Design, Synthesis and Evaluation of Antiinflammatory Activity of Substituted Dihydrothiophenes

Abstract

Inflammation is the host’s invasive form of defense mechanism. It usually results in protection from spread of infection and resolution i.e. restoration of the affected tissues, failure of which can result in number of pathological conditions and disorders including cancer, asthma, rheumatoid arthritis and many more. Metabolism of arachidonic acid into prostanoids and leukotriene via the action of cyclooxygenases (COXs) and Lipoxygenases (LOXs) enzymes respectively forms the basis for inflammatory disorders. Dual inhibition of COXs and LOX-5 is the latest approach to provide more efficacious and safer alternatives of the current therapy of non-steroidal anti-inflammatory drugs (NSAIDs). Thiophene ring remained a key component as a part of different drug structures belonging to different classes since many years.
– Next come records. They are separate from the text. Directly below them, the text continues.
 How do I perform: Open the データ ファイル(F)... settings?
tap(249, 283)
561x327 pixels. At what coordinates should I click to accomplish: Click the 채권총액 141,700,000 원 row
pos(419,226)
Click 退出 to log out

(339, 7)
Drugs with pharmacological action varying from antimicrobial, local anesthesia, anti-depressant, anti-diabetic, anti-cholinergic and antiinflammatory activity have been found possessing thiophene ring. Molecular docking studies were performed on series of compounds to obtain, understand and study the essential structural requirement of a dual COX-2/LOX-5 inhibitor. Synthesis of several benzamido substituted dihydrothiophene compounds have been carried out on the basis of their molecular docking scores. The target molecules have been synthesized using three step reaction protocol of reflux, one pot synthesis and coupling reaction. Structure elucidation of the synthesized target compounds was performed by complete spectral data with interpretation. Compounds with best docking scores were screened for anti-inflammatory activity. Compounds with smaller ortho-substitution on the benzamido group of the dihydrothiophene ring system showed better pharmacological activity while comparing with Diclofenac sodium as standard. Key words: benzamido substituted dihydrothiophenes, molecular docking, anti-inflammatory activity, arachidonic acid, Diclofenac sodium.